Harry Simpson
September 27th, 2010, 01:33 PM
I've got a client that wants my raw MOV or AVI (Cineform) files to pull into FCP on a MAC to edit.
I'd like to at least clean up the sound a little and perhaps treat whitebalance on a few shots.
The less "RAW" i suppose the less FCP will want to accept these into it's timeline right? But what's a good way to provide the right mix of RAW and somewhat treated files for their FCP editing?
Does this make a little bit of sense?
TIA
Harry
Craig Longman
September 27th, 2010, 03:57 PM
Depending on your version of Cineform, do you have First Light?
As I understand it, you can use First Light to non-destructively add colour corrections and various other effects to the Cineform files. The adjustments are stored as meta-data and applied in 'real-time' to the decoded video being used.
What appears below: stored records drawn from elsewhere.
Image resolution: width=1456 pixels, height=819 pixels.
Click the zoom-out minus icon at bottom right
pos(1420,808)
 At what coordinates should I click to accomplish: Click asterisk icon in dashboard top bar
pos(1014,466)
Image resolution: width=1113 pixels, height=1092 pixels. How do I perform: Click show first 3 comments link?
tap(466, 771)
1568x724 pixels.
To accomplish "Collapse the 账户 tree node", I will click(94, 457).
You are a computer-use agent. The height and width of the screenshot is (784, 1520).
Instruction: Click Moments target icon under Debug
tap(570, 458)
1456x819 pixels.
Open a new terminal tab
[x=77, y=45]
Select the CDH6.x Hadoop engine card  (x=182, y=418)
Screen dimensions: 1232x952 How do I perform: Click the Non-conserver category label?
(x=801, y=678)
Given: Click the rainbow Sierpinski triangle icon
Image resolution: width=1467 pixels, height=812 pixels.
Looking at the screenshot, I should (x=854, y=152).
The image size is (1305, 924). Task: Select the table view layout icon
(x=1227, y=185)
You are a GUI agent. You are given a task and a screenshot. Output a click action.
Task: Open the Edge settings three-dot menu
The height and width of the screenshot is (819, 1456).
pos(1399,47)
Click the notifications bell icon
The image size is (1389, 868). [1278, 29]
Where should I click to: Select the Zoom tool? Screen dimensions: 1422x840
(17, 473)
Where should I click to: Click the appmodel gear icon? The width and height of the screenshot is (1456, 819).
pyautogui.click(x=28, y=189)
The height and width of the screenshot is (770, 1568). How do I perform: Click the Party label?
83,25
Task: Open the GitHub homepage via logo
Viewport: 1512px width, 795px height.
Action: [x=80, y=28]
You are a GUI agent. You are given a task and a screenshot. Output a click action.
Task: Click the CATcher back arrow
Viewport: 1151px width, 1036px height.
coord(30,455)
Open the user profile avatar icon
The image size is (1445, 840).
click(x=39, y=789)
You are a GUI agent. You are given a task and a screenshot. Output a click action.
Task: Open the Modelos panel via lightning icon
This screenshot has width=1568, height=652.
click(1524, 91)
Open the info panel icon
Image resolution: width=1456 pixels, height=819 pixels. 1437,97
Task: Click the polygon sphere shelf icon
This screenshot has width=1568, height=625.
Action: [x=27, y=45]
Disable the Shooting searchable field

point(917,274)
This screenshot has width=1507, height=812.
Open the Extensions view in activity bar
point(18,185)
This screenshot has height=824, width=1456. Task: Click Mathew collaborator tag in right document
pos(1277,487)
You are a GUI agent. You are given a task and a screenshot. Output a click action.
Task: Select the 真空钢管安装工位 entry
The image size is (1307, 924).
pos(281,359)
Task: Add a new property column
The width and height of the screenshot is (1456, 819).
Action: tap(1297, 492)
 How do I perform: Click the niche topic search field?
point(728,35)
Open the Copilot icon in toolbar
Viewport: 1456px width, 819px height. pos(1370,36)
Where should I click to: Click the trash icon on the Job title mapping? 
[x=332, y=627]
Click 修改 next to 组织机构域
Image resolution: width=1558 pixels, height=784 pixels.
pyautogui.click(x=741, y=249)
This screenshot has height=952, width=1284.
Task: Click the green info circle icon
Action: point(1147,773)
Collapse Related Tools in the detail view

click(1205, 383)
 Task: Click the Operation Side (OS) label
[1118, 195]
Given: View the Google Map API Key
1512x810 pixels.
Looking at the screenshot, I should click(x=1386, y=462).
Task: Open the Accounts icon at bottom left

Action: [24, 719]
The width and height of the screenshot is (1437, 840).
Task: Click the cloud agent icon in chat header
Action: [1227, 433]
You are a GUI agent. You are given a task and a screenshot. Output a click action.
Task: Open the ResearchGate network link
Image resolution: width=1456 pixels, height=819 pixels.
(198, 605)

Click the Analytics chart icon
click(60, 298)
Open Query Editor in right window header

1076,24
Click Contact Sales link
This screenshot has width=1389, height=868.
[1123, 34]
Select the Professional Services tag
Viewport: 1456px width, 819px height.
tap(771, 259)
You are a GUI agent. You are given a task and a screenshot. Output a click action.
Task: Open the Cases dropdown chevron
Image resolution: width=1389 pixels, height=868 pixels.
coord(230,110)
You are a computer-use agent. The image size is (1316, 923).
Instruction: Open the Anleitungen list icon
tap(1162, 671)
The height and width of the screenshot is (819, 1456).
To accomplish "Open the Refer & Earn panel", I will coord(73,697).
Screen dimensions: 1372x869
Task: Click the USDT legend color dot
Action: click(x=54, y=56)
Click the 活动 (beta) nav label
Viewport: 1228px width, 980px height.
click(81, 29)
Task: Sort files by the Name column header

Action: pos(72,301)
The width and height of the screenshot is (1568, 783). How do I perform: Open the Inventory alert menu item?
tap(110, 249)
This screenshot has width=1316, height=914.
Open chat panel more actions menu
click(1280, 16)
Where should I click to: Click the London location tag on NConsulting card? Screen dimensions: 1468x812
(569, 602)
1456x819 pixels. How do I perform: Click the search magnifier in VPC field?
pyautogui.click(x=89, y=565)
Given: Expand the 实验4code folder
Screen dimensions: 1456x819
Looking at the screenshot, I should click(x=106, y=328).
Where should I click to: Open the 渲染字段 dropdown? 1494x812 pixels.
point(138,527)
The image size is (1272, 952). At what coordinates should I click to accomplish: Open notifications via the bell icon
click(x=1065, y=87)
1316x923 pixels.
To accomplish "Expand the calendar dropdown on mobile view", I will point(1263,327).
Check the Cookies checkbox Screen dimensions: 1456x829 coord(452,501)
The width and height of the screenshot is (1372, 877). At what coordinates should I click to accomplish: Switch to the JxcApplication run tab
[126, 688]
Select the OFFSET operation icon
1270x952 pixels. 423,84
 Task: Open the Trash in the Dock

I can't imagine, other than wanting to make all the changes himself, that there is any difference between a 'virgin' Cineform, and one that's been colour corrected and re-encoded. I mean, that's kind of the point of an intermediate codec like Cineform, right?
Harry Simpson
September 27th, 2010, 08:51 PM
Welp I don't have first light. Converted the MOV to AVI but the AVI played back by themselves has the sound and video out of sync for some reason...so I'm burning a DVD of selected MOVs (as shot) so he can have the rawest of the raw. Hopefully FCP can handle the MOVs...........
Michael Tobias
October 1st, 2010, 03:45 PM
I have the same problem in my office. One guy uses FCP and sometimes we have to trade files for projects and it can be a hassle. I found if I have to give him RAW stuff, but I want to do some correction or something, I bring it into Vegas, do what needs to be done and then render out as uncompressed AVI. Yeah, the files are huge but with an external HDD or a decent network connection he can use those files directly in FCP. (but of course when he gives me uncompressed .mov files in the yuv codec Vegas won't touch it. Sucks.)